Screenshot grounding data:

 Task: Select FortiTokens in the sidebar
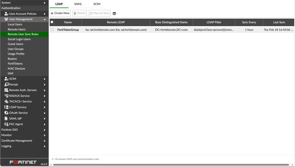point(15,64)
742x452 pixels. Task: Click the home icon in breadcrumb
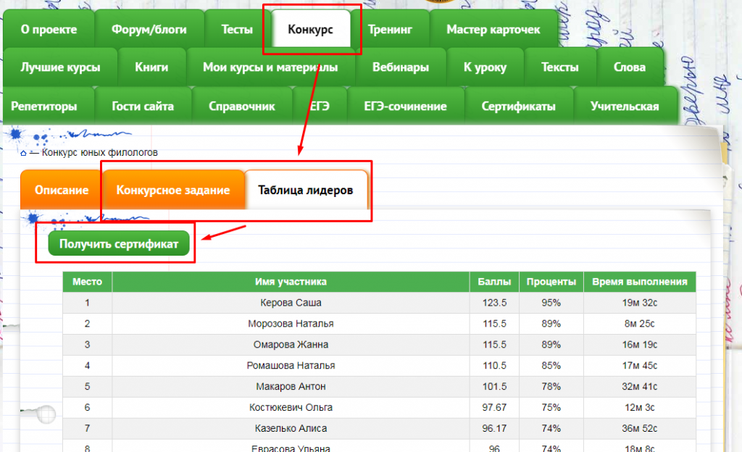[23, 153]
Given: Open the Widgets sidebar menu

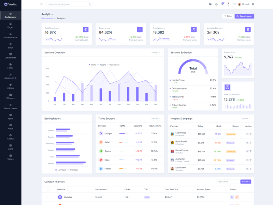Looking at the screenshot, I should pos(10,96).
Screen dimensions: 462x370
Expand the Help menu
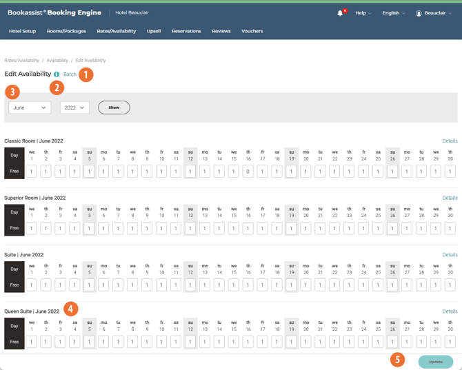coord(363,13)
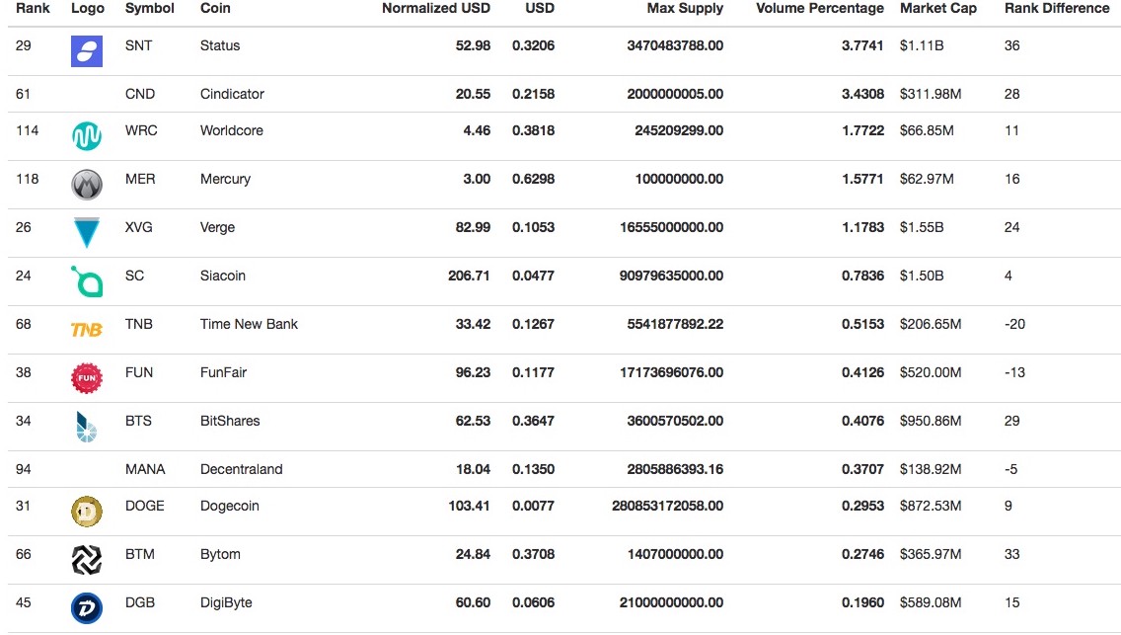Click the Rank Difference column header
The width and height of the screenshot is (1121, 635).
[1056, 8]
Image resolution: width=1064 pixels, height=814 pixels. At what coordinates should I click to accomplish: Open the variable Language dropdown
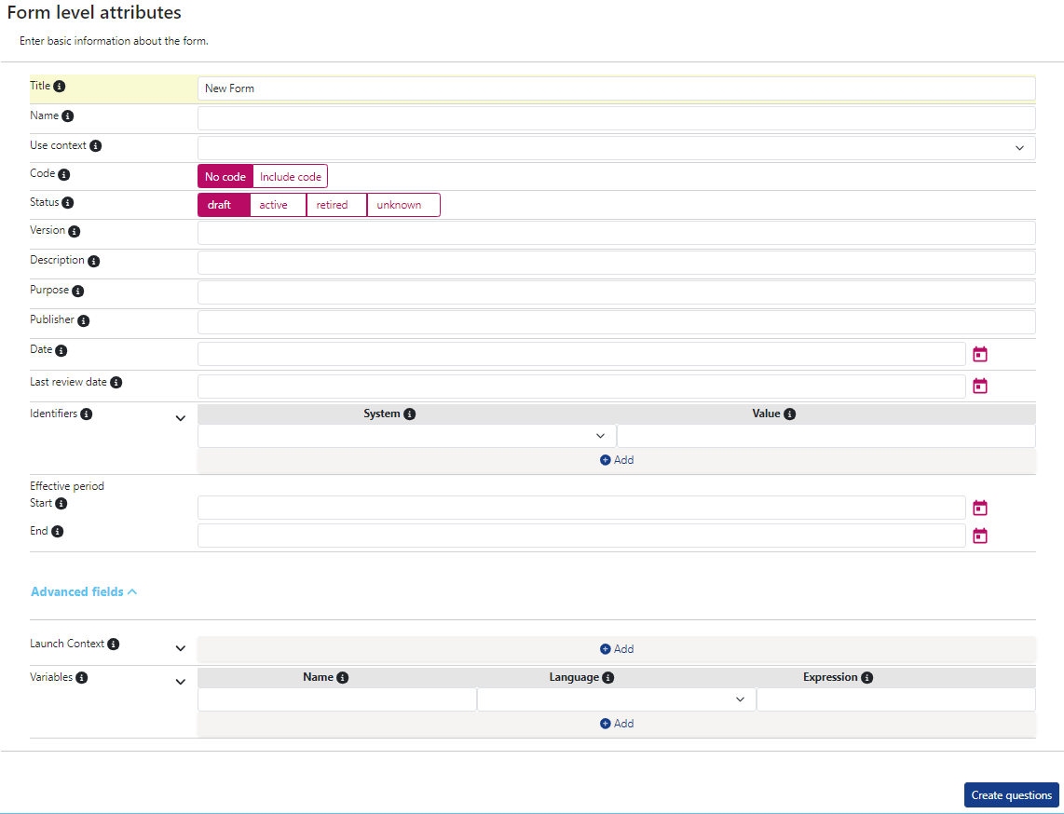pos(741,699)
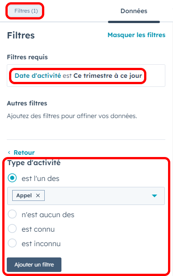Viewport: 173px width, 276px height.
Task: Click the Masquer les filtres link
Action: coord(136,35)
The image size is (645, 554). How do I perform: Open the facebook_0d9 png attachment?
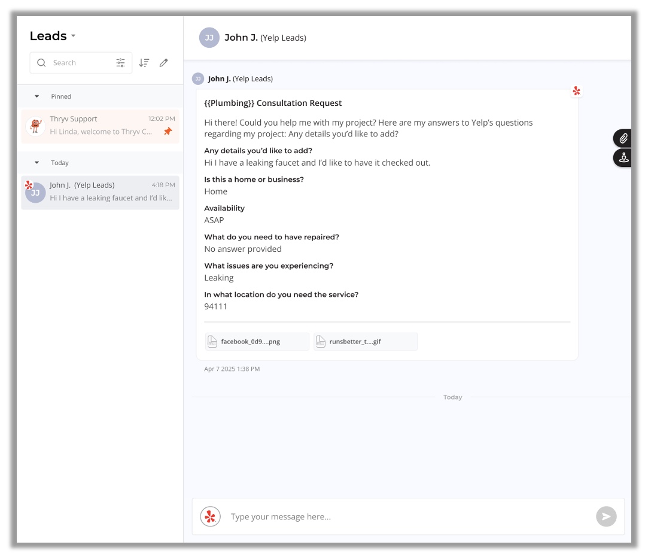257,342
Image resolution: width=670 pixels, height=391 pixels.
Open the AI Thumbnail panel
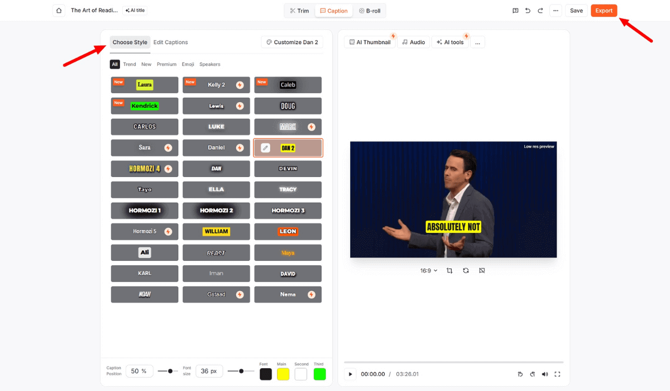pos(370,41)
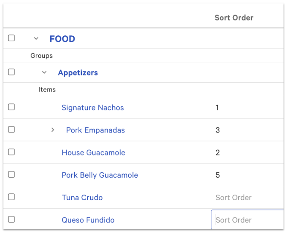Expand the Pork Empanadas item
The width and height of the screenshot is (286, 233).
click(53, 130)
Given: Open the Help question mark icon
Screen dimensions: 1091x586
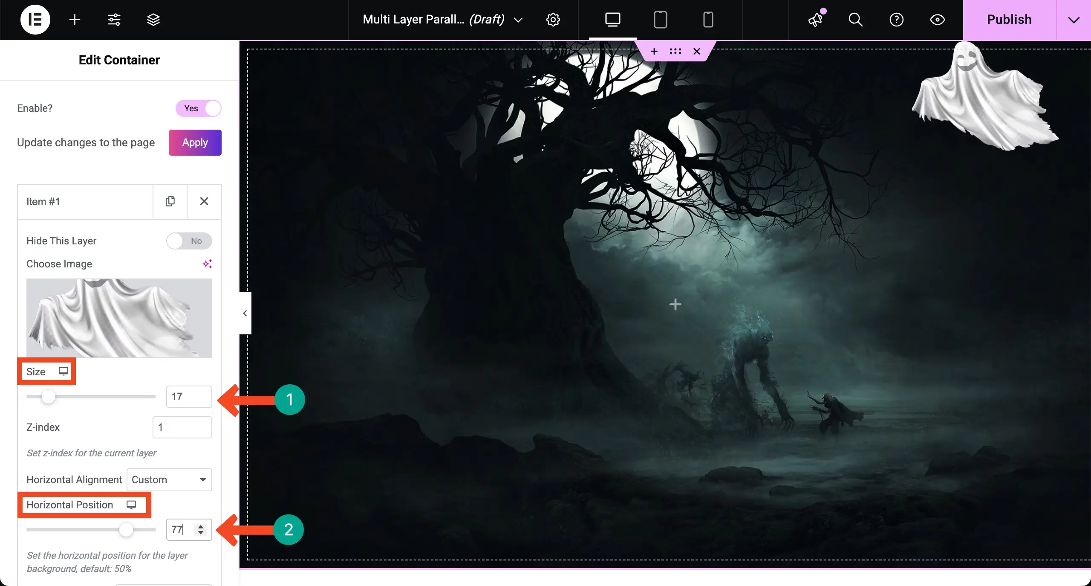Looking at the screenshot, I should pos(896,20).
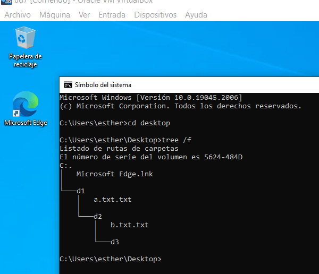
Task: Click the last empty command prompt line
Action: pos(110,259)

**What the task requires:**
The line with "Screen dimensions: 462x370" ends the range, and the first line of the data begins it; repeat exactly those lines and nothing more, omitting pictures.

**Exercise answer:**
 Task: Select FortiTokens in the sidebar
point(15,64)
742x452 pixels. Task: Click the home icon in breadcrumb
[23, 153]
Given: Open the Widgets sidebar menu

Looking at the screenshot, I should pos(10,96).
Screen dimensions: 462x370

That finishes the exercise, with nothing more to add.